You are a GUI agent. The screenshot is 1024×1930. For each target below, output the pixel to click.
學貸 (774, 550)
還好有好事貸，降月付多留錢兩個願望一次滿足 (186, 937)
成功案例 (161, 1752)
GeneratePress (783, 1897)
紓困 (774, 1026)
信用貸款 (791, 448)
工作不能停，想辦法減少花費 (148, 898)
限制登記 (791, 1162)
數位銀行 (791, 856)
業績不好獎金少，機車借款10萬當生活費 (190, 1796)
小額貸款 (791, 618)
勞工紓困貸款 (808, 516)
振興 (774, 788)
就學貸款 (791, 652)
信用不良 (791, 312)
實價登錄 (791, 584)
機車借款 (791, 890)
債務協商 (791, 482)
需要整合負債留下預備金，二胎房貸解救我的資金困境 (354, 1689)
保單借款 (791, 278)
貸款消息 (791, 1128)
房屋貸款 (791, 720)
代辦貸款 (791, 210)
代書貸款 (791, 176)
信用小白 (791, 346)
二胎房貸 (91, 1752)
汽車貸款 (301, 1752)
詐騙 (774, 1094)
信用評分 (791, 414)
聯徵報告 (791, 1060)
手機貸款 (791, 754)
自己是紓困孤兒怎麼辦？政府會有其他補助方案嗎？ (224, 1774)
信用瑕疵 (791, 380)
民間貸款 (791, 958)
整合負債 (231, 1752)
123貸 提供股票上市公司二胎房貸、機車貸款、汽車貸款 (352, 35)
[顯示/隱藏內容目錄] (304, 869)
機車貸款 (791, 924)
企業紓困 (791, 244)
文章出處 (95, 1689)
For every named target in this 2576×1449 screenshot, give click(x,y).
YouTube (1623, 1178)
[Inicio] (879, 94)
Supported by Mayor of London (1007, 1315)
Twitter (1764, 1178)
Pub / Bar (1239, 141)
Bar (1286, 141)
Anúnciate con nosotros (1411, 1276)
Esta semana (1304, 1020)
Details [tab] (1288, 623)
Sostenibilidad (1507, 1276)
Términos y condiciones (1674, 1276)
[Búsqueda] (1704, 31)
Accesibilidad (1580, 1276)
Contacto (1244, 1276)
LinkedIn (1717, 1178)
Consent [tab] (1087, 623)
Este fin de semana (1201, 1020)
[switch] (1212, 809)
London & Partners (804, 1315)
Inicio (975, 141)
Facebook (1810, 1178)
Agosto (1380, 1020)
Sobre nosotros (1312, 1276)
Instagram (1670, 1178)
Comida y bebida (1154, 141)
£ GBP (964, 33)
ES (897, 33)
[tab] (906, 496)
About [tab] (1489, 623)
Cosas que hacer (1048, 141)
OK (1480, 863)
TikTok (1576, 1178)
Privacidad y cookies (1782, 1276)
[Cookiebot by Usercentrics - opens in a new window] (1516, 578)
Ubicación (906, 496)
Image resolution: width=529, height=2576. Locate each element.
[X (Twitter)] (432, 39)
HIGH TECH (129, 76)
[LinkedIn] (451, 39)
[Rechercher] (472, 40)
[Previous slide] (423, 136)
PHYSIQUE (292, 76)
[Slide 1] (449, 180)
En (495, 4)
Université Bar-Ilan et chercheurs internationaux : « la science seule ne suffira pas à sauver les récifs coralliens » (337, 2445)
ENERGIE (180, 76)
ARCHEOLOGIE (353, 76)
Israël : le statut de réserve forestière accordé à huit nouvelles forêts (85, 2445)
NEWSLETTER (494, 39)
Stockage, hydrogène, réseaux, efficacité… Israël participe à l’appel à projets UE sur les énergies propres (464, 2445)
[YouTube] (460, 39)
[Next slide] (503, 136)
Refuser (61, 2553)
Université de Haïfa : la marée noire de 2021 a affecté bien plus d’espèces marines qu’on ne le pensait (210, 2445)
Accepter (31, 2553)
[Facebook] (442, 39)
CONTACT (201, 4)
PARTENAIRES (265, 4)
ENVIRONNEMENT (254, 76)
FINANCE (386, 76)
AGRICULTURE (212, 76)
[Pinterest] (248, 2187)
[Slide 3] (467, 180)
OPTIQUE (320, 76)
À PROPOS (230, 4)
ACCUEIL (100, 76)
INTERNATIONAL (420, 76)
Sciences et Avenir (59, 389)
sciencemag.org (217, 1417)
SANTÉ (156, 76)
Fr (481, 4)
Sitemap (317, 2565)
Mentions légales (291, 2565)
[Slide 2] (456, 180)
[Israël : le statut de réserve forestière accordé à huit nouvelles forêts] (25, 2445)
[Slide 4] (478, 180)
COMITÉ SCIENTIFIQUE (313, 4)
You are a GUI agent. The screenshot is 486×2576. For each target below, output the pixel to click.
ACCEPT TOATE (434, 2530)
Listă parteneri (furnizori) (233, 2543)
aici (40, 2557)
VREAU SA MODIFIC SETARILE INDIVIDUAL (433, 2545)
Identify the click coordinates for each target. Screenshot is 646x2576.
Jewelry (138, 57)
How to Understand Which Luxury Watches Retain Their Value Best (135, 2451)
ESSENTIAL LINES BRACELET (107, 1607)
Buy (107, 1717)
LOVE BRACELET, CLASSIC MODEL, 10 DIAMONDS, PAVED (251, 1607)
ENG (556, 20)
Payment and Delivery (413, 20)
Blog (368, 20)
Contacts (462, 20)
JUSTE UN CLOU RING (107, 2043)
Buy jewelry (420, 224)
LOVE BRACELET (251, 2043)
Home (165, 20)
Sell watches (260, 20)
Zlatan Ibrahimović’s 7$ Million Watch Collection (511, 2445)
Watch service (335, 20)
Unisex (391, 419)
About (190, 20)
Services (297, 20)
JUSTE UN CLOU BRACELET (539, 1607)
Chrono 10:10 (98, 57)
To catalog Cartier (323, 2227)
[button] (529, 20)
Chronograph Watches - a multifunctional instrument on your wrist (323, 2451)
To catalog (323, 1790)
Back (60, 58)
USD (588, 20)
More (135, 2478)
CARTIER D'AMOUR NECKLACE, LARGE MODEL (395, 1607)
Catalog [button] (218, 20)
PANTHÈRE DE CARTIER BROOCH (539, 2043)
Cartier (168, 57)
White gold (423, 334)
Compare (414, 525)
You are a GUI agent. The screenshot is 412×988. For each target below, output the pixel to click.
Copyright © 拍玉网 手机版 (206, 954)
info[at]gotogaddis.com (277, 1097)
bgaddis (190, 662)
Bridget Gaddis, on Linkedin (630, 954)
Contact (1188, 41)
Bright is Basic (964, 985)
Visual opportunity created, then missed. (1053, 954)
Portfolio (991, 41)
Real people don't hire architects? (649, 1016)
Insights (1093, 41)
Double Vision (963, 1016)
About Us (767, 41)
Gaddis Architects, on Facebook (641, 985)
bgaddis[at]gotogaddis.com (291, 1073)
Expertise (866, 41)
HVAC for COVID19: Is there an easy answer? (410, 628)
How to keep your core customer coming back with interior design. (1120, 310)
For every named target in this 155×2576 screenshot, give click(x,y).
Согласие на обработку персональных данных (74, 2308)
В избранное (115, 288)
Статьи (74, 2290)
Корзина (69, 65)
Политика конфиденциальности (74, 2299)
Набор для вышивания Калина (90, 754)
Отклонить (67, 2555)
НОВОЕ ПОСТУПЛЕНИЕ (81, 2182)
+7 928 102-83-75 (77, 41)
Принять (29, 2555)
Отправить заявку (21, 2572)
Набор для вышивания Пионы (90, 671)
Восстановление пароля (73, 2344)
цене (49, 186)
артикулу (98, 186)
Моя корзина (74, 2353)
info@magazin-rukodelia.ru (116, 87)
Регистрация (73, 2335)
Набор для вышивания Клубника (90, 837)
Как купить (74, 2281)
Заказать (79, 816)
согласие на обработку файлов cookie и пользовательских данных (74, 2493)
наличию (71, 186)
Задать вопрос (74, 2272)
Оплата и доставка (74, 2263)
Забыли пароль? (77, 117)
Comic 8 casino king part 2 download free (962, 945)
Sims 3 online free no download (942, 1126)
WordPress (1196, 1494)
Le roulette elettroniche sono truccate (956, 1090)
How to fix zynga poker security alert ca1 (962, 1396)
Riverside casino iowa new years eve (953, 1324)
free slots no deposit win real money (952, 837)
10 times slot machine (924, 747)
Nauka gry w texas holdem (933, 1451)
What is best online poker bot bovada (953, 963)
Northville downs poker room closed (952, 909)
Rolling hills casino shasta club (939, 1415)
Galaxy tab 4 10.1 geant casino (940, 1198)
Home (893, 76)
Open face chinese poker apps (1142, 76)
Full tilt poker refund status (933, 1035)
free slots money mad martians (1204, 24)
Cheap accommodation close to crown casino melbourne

======

Up to and including the line with "實價登錄 (791, 584)", write out the records above exactly, starting from their first line.

> [TASK RESPONSE]:
You are a GUI agent. The screenshot is 1024×1930. For each target below, output the pixel to click.
學貸 (774, 550)
還好有好事貸，降月付多留錢兩個願望一次滿足 (186, 937)
成功案例 (161, 1752)
GeneratePress (783, 1897)
紓困 (774, 1026)
信用貸款 (791, 448)
工作不能停，想辦法減少花費 (148, 898)
限制登記 (791, 1162)
數位銀行 (791, 856)
業績不好獎金少，機車借款10萬當生活費 (190, 1796)
小額貸款 (791, 618)
勞工紓困貸款 (808, 516)
振興 (774, 788)
就學貸款 (791, 652)
信用不良 (791, 312)
實價登錄 (791, 584)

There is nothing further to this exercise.